Son ya las seis. Las gentes se escapan de oficinas y hogares para exhibirse en la hora vesperal y anodina. Espeso hormigueo opaco. Ociosidad ambiente. Los mozos agrupados en las esquinas, en las puertas de los bares, gritan que no tienen qué hacer, qué gozar, qué querer. De vez en cuando, un piropo subido. Displicentes y descocadas, busconas mal vestidas. Muy serias, busconas bien vestidas. Dentro el Napier, cae un «adiós, niño» femenino, redondo y proxeneta. Avanza hasta la Plaza de Armas. El reloj de la Basílica da, con un son cansino, las seis y cuarto.

Cinco minutos después le invitaban a lustrarse los zapatos, en los que, como en unos espejos, se reproducía la carota lívida del lustrabotas alcohólico.

—God dam! ¡Qué vaina!

En la puerta del Palais —art nouveau del 904, espejos, retratos de unos toros y de Sussoni, ejemplares de la Piedad de los Fuertes, cajas de chocolate con marinas imposibles— exhibían muchachos «bien» trajes deplorables.

Coro entusiasta de bienvenida. Dos «¿cómo has dejado el Garrón?»; tres «¿desde cuándo en Lima?»; un «¿sigue en París la Torre Eiffel?». Presentaciones.

Un mozo, hinchado con caspa y lamparones, aulló deteniendo el tránsito:

—¡El gran Teddy! ¡Yo, don Pedro, cultor del amor macho —la ciudad lo sabe— te saluda! ¡Un cocktail­champagne! ¡Inmediatamente! ¡Acudan salvajes!

Era Rigoletto. Genial y bueno, con todos los vicios y ningún defecto. Ancho, cordial, magnánimo, cobarde. Pueril poseur de actitudes absurdas, y hombre hasta en eso: en sus caídas.

—Calma, hombre, calma... ¿Qué pasa?

—¡Casi nada! ¡El advenimiento de un justo! ¡Bello y bien vestido! ¡El domingo Lalanda te brinda un toro: he tomado mis medidas!
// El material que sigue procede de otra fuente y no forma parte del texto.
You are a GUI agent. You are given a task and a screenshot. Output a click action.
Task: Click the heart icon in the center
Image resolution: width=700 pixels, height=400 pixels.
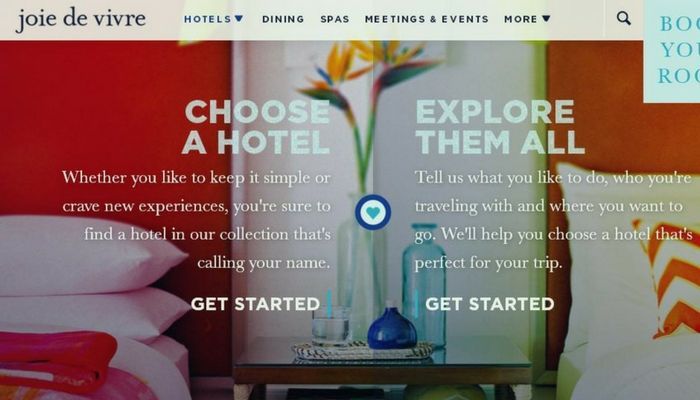point(373,212)
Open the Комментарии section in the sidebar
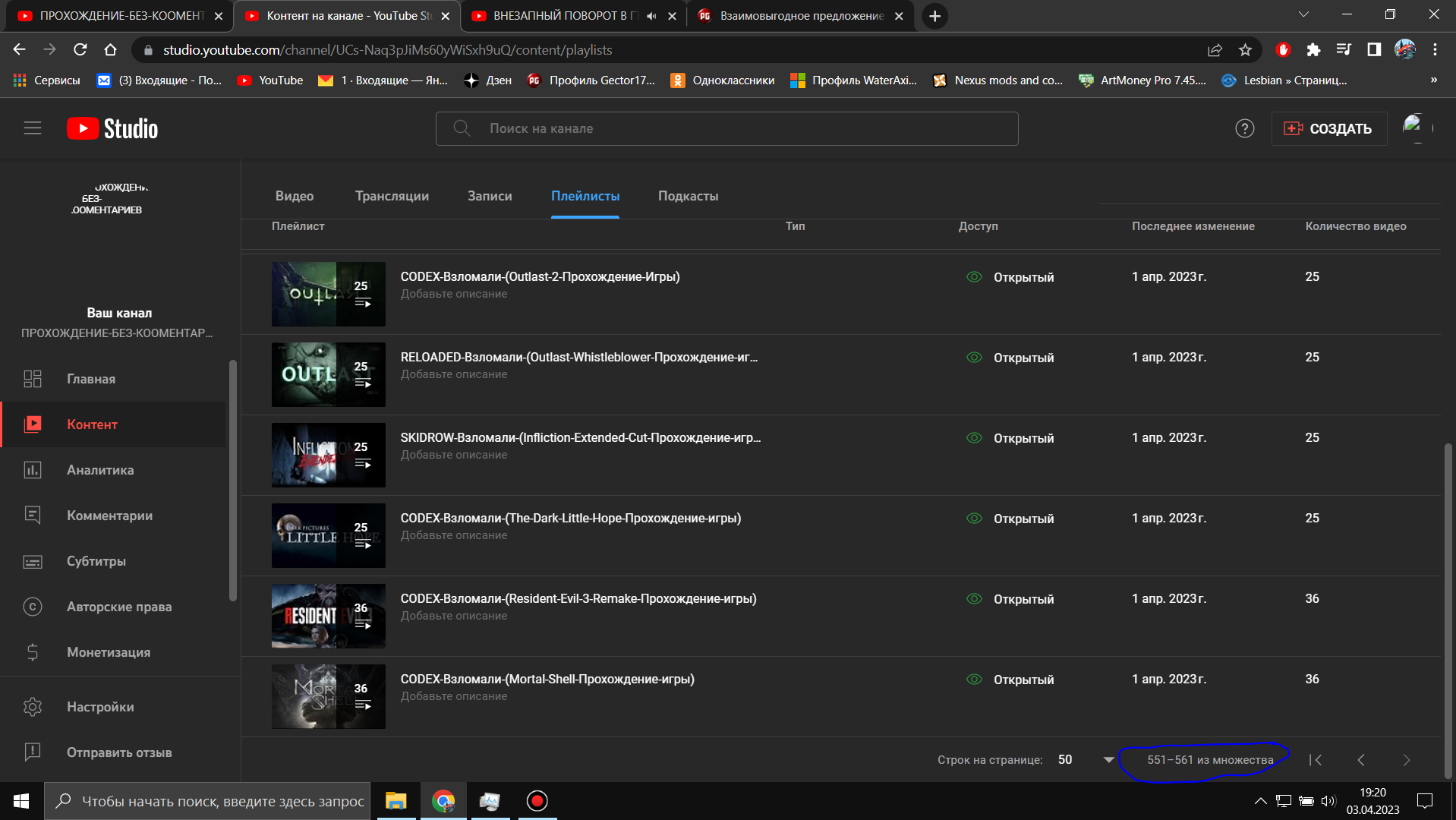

Té de las seis y media. De los violines de las valetudinarias se desborda un vals melancólico, húngaro y gastado, que anega la plataforma e inunda las anchas copas del cocktail rastá. Ir y venir de caderas agresivas que soportan, heroicas, duras arremetidas ópticas. Rigoletto se exalta. Cruzan saludos inalámbricos. Del subsuelo —cine Imperio— asciende, una vez que todos se beben el vals en sus copas, un fox de treinta soles mensuales. Rigoletto sigue berreando:

—Teddy, te conozco desde hoy, y somos amigos desde hace veinte años. No uso monóculo, pero uso cocaína, que es lo mismo: una cochinada. Me consuelo con Lissette de las perradas de Pipo, ¿no lo conoces? ¡Un confite! ¡Dieciocho años sin anteojos! Puedo mandar medio Lima a San Lorenzo, pero ciertas debilidades… ¡Creo en Dios y en Johnny Walker! ¡Por lealtad con el Supremo Gobierno declaro que Vilcahuaura ha dado los mejores toros del mundo! ¡Comulgo en Cuaresma, me emborracho, y afirmo que Chocano es un justo! ¡Gano más que un ministro y fumo Romeo y Julieta! ¡Te aseguro que si no tuvieras los millones que tienes no habría cocktail ni derroche de este genio que admiras!

Una risotada rodeó toda la mesa.

—¡Un instante: el hijo del Amo me llama!

Y se marchó curvado, con una mirada fatal que hizo sonreír a Pepe Camacho que estaba atorándose con un choux-à-la-crème.